The goal of this study was to examine changes in the expression of transcripts and proteins associated with drusen in Age-related Macular Degeneration (AMD) after exposing human retinal pigment epithelium (hRPE) cells to chronic oxidative stress.


Primary adult human RPE cells were isolated from cadaveric donor eyes. The subpopulation of RPE stem cells (RPESCs) was activated, expanded, and then differentiated into RPE progeny. Confluent cultures of RPESC-derived hRPE and ARPE-19 cells were exposed to a regimen of tert-butylhydroperoxide (TBHP) for 1-5 days. After treatment, gene expression was measured by quantitative PCR (qPCR), protein expression was assessed by immunocytochemistry and transepithelial resistance and cell toxicity were measured.
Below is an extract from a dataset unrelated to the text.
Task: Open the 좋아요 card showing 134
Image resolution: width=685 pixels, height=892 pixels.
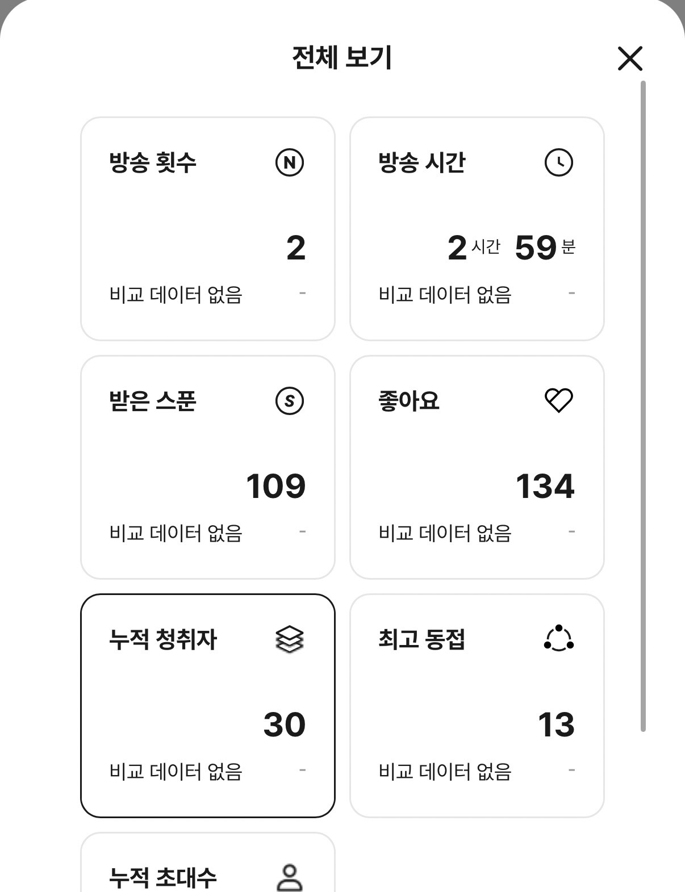Action: point(477,467)
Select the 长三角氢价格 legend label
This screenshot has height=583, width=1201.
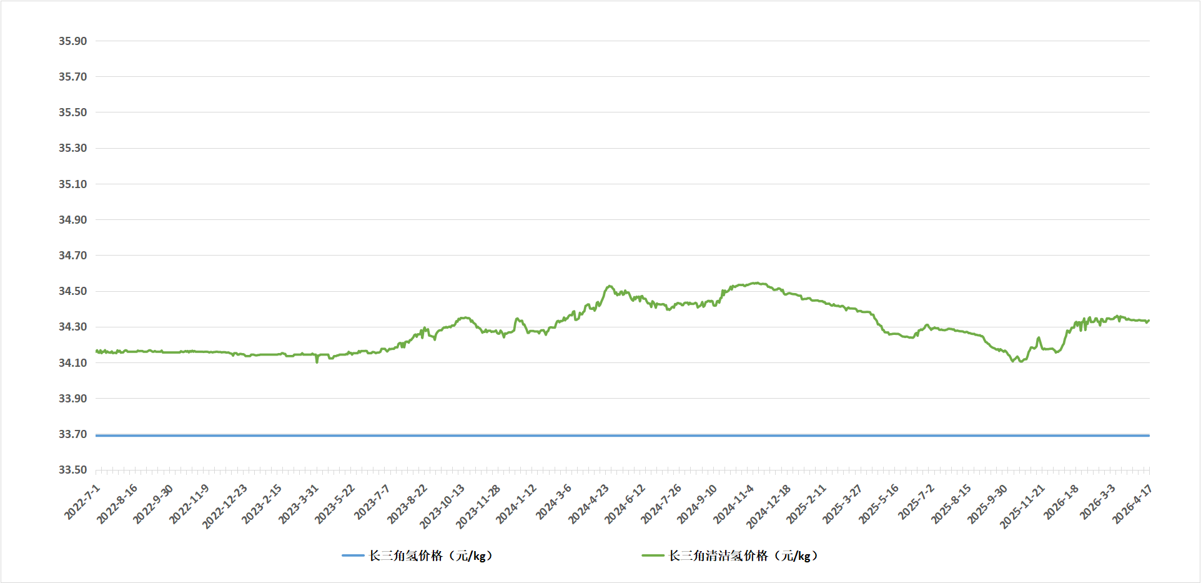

hRPE cells exposed to a regimen of TBHP for 5 days upregulate expression of several molecules identified in drusen, including molecular chaperones and pro-angiogenic factors. 5-day TBHP treatment was significantly more effective than 1-day treatment at eliciting these effects. The extent of hRPE response to 5-day treatment varied significantly between individual donors, nevertheless, 6 transcripts were reliably significantly upregulated. ARPE-19 cells treated with the same 5-day stress regime did not show the same pattern of response and did not upregulate this group of transcripts.


RPESC-derived hRPE cells change significantly when exposed to repeated oxidative stress conditions, upregulating expression of several drusen-related proteins and transcripts. This is consistent with the hypothesis that hRPE cells are competent to be a source of proteins found in drusen deposits. Our results suggest that donor-specific genetic and environmental factors influence the RPE stress response. ARPE-19 cells appear to be less representative of AMD-like changes than RPESC-derived hRPE. This adult stem cell-based system using chronic TBHP treatment of hRPE represents a novel in vitro model useful for the study of drusen formation and dry AMD pathophysiology.